Although he was little loved in Moscow, Russia had backed Yanukovich and his departure reduces the Kremlin’s ability to influence Ukraine.

For the more than 1 million ethnic Russians in Crimea, it increases uncertainty, and many want protection by Mother Russia, with whom cultural and religious ties are strong.

Some are especially enraged that the new leaders have rolled back laws to strengthen the importance of using the Ukrainian language, which is not the mother tongue for many in Crimea, and refuse to recognise them as Ukraine’s leaders.

“We don’t have a legitimate government so we have to look out for ourselves,” said Vladimir, a 37-year-old businessman. Taking matters into their own hands, separatist-minded protesters at a rally on Sunday voted to appoint Alexei Chaly, a Russian businessman, as the de facto mayor of Sevastopol in a show of hands. The next day the presence of a large crowd on the streets outside a meeting of the city administration ensured his appointment could not be blocked.

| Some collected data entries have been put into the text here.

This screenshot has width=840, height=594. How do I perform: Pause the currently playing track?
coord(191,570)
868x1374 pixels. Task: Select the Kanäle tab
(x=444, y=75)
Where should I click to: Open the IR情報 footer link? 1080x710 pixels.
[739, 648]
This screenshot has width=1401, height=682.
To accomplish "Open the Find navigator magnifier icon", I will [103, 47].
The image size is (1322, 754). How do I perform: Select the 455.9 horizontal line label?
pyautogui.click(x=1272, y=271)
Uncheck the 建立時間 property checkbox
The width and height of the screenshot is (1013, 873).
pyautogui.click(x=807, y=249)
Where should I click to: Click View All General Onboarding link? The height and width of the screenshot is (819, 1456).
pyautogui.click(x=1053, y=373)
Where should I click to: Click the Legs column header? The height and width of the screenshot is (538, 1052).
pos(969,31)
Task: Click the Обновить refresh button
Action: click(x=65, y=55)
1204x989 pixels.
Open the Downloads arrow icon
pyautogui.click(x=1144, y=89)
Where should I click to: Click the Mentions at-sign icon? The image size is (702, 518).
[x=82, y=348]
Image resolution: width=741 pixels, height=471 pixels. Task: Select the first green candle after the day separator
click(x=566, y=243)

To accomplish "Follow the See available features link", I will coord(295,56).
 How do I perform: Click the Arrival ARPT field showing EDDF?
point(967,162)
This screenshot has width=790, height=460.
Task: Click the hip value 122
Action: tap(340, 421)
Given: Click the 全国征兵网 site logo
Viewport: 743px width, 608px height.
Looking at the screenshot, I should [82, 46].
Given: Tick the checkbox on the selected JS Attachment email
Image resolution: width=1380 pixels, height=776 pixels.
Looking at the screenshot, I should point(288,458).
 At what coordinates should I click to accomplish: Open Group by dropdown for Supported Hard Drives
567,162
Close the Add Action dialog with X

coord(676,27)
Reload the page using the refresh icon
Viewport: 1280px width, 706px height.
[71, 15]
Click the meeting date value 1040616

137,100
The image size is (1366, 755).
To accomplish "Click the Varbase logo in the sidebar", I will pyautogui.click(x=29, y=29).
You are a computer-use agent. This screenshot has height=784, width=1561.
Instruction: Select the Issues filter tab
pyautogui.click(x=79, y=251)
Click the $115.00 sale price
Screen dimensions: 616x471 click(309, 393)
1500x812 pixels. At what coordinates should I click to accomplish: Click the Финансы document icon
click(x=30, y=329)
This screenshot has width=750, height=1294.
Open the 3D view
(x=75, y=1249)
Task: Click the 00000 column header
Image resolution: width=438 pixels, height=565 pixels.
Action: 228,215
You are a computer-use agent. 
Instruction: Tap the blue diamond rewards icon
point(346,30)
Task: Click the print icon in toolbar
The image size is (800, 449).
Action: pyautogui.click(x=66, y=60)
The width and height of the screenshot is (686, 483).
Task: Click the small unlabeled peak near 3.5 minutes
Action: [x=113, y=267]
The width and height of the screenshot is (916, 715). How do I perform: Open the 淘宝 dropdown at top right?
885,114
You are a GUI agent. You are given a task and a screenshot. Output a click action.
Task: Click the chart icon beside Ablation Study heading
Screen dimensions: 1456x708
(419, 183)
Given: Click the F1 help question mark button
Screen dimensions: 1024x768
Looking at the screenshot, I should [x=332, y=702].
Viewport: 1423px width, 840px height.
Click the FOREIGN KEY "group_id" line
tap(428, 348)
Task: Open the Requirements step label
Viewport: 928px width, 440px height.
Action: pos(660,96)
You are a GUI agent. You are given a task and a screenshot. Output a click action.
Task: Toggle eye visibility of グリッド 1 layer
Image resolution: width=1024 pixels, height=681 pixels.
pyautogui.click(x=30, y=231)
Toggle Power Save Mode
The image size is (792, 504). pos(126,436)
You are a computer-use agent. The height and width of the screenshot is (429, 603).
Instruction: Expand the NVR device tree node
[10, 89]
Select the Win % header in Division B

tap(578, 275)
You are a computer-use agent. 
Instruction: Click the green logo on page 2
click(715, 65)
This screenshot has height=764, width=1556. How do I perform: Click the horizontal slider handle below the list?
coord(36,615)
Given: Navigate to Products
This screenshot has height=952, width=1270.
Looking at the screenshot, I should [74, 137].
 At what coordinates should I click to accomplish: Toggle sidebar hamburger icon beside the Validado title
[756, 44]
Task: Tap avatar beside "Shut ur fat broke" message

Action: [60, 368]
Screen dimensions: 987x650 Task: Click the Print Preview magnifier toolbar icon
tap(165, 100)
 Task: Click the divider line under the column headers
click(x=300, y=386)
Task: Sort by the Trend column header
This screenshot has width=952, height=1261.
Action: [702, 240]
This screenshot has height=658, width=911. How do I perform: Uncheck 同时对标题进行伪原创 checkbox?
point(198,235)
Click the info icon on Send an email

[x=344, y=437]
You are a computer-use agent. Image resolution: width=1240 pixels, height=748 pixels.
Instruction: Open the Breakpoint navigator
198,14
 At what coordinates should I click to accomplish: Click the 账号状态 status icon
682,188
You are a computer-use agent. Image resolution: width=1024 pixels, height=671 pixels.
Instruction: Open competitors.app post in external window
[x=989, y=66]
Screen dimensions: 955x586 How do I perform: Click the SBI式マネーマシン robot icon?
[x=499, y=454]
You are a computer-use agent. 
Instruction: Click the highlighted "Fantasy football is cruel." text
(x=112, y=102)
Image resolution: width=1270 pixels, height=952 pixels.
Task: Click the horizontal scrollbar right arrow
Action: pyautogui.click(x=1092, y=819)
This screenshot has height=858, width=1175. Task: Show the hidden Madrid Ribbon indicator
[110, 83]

The chaotic events, followed by more protests on Tuesday and Wednesday, and more calls for secession, underline how difficult the transition of power may be in Ukraine, especially in Crimea.

 

“BANANA REPUBLIC”

Rumours that protesters from Kiev’s barricades might be on their way from the capital to put down separatist moves have prompted some Crimeans to create informal self-defence units.